Recorded data:
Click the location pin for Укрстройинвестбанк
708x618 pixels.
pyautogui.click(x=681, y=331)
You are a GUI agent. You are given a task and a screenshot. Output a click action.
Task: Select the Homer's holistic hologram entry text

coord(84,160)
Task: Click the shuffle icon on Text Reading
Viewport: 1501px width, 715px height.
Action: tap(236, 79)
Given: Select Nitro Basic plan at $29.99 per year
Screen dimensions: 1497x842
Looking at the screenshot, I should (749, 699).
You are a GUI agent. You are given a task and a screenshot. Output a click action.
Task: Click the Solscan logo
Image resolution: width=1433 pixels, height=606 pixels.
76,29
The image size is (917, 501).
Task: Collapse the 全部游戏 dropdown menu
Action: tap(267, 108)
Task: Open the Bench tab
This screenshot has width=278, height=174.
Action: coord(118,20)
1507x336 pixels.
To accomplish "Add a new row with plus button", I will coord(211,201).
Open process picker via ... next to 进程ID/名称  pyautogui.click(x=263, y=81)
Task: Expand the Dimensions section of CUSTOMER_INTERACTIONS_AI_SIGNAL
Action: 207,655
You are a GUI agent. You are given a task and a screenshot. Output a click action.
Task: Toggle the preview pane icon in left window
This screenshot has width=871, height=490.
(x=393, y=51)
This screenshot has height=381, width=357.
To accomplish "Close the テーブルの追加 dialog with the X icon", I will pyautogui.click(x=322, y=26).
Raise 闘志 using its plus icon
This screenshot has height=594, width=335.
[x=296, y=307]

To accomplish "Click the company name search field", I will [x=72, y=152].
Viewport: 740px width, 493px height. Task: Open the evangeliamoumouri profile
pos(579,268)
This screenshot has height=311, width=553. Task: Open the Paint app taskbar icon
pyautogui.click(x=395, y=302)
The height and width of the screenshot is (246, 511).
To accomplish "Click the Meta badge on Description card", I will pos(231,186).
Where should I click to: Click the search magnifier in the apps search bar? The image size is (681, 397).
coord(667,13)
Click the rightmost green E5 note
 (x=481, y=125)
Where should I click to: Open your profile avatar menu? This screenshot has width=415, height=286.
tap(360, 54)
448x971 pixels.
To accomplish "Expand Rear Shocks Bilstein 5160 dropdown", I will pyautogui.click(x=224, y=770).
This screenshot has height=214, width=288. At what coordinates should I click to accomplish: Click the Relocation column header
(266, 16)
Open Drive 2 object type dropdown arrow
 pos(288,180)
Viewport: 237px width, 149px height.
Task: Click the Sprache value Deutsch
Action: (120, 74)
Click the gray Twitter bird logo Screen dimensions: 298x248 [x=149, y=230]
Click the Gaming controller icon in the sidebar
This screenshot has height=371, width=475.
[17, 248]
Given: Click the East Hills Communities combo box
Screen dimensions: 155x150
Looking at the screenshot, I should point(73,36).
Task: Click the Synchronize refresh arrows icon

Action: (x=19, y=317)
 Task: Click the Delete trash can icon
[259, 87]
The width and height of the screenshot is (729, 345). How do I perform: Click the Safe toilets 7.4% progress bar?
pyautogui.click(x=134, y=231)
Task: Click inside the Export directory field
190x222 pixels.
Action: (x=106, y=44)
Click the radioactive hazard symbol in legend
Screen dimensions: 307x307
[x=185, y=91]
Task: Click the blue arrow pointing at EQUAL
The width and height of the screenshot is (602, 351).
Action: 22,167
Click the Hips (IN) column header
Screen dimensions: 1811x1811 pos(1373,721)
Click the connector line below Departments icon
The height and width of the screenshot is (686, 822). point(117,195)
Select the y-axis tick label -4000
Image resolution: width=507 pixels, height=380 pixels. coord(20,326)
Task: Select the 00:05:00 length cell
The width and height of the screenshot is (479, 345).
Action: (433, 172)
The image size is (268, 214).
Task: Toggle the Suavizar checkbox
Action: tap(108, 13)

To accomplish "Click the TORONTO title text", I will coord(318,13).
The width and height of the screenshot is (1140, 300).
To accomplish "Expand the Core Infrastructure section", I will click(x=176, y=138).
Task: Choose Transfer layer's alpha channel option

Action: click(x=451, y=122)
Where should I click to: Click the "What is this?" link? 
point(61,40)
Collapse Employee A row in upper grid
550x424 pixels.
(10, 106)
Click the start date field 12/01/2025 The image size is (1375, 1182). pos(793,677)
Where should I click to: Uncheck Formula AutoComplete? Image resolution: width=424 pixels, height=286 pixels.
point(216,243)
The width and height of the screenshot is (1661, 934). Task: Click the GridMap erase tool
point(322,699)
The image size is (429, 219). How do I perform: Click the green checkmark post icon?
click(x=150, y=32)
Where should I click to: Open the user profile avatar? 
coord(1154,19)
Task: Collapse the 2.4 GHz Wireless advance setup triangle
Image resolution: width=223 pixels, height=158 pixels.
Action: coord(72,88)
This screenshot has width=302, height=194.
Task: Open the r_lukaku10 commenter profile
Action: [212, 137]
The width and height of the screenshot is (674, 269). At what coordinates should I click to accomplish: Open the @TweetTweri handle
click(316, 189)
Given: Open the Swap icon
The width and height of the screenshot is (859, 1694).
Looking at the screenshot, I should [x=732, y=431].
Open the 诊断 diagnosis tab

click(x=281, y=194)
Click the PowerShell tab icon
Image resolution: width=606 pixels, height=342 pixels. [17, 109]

> **Stated task**: Copy the entire listing above, word for word, keeping every line in its original order.

> **Task response**:
Click the location pin for Укрстройинвестбанк
708x618 pixels.
pyautogui.click(x=681, y=331)
You are a GUI agent. You are given a task and a screenshot. Output a click action.
Task: Select the Homer's holistic hologram entry text

coord(84,160)
Task: Click the shuffle icon on Text Reading
Viewport: 1501px width, 715px height.
Action: tap(236, 79)
Given: Select Nitro Basic plan at $29.99 per year
Screen dimensions: 1497x842
Looking at the screenshot, I should (749, 699).
You are a GUI agent. You are given a task and a screenshot. Output a click action.
Task: Click the Solscan logo
Image resolution: width=1433 pixels, height=606 pixels.
76,29
The image size is (917, 501).
Task: Collapse the 全部游戏 dropdown menu
Action: tap(267, 108)
Task: Open the Bench tab
This screenshot has width=278, height=174.
Action: coord(118,20)
1507x336 pixels.
To accomplish "Add a new row with plus button", I will coord(211,201).
Open process picker via ... next to 进程ID/名称  pyautogui.click(x=263, y=81)
Task: Expand the Dimensions section of CUSTOMER_INTERACTIONS_AI_SIGNAL
Action: 207,655
You are a GUI agent. You are given a task and a screenshot. Output a click action.
Task: Toggle the preview pane icon in left window
This screenshot has width=871, height=490.
(x=393, y=51)
This screenshot has height=381, width=357.
To accomplish "Close the テーブルの追加 dialog with the X icon", I will pyautogui.click(x=322, y=26).
Raise 闘志 using its plus icon
This screenshot has height=594, width=335.
[x=296, y=307]

To accomplish "Click the company name search field", I will [x=72, y=152].
Viewport: 740px width, 493px height. Task: Open the evangeliamoumouri profile
pos(579,268)
This screenshot has height=311, width=553. Task: Open the Paint app taskbar icon
pyautogui.click(x=395, y=302)
The height and width of the screenshot is (246, 511).
To accomplish "Click the Meta badge on Description card", I will pos(231,186).
Where should I click to: Click the search magnifier in the apps search bar? The image size is (681, 397).
coord(667,13)
Click the rightmost green E5 note
 (x=481, y=125)
Where should I click to: Open your profile avatar menu? This screenshot has width=415, height=286.
tap(360, 54)
448x971 pixels.
To accomplish "Expand Rear Shocks Bilstein 5160 dropdown", I will pyautogui.click(x=224, y=770).
This screenshot has height=214, width=288. At what coordinates should I click to accomplish: Click the Relocation column header
(266, 16)
Open Drive 2 object type dropdown arrow
 pos(288,180)
Viewport: 237px width, 149px height.
Task: Click the Sprache value Deutsch
Action: (120, 74)
Click the gray Twitter bird logo Screen dimensions: 298x248 [x=149, y=230]
Click the Gaming controller icon in the sidebar
This screenshot has height=371, width=475.
[17, 248]
Given: Click the East Hills Communities combo box
Screen dimensions: 155x150
Looking at the screenshot, I should point(73,36).
Task: Click the Synchronize refresh arrows icon

Action: (x=19, y=317)
 Task: Click the Delete trash can icon
[259, 87]
The width and height of the screenshot is (729, 345). How do I perform: Click the Safe toilets 7.4% progress bar?
pyautogui.click(x=134, y=231)
Task: Click inside the Export directory field
190x222 pixels.
Action: (x=106, y=44)
Click the radioactive hazard symbol in legend
Screen dimensions: 307x307
[x=185, y=91]
Task: Click the blue arrow pointing at EQUAL
The width and height of the screenshot is (602, 351).
Action: 22,167
Click the Hips (IN) column header
Screen dimensions: 1811x1811 pos(1373,721)
Click the connector line below Departments icon
The height and width of the screenshot is (686, 822). point(117,195)
Select the y-axis tick label -4000
Image resolution: width=507 pixels, height=380 pixels. coord(20,326)
Task: Select the 00:05:00 length cell
The width and height of the screenshot is (479, 345).
Action: (433, 172)
The image size is (268, 214).
Task: Toggle the Suavizar checkbox
Action: tap(108, 13)

To accomplish "Click the TORONTO title text", I will coord(318,13).
The width and height of the screenshot is (1140, 300).
To accomplish "Expand the Core Infrastructure section", I will click(x=176, y=138).
Task: Choose Transfer layer's alpha channel option

Action: click(x=451, y=122)
Where should I click to: Click the "What is this?" link? 
point(61,40)
Collapse Employee A row in upper grid
550x424 pixels.
(10, 106)
Click the start date field 12/01/2025 The image size is (1375, 1182). pos(793,677)
Where should I click to: Uncheck Formula AutoComplete? Image resolution: width=424 pixels, height=286 pixels.
point(216,243)
The width and height of the screenshot is (1661, 934). Task: Click the GridMap erase tool
point(322,699)
The image size is (429, 219). How do I perform: Click the green checkmark post icon?
click(x=150, y=32)
Where should I click to: Open the user profile avatar? 
coord(1154,19)
Task: Collapse the 2.4 GHz Wireless advance setup triangle
Image resolution: width=223 pixels, height=158 pixels.
Action: coord(72,88)
This screenshot has width=302, height=194.
Task: Open the r_lukaku10 commenter profile
Action: [212, 137]
The width and height of the screenshot is (674, 269). At what coordinates should I click to accomplish: Open the @TweetTweri handle
click(316, 189)
Given: Open the Swap icon
The width and height of the screenshot is (859, 1694).
Looking at the screenshot, I should [x=732, y=431].
Open the 诊断 diagnosis tab

click(x=281, y=194)
Click the PowerShell tab icon
Image resolution: width=606 pixels, height=342 pixels. [17, 109]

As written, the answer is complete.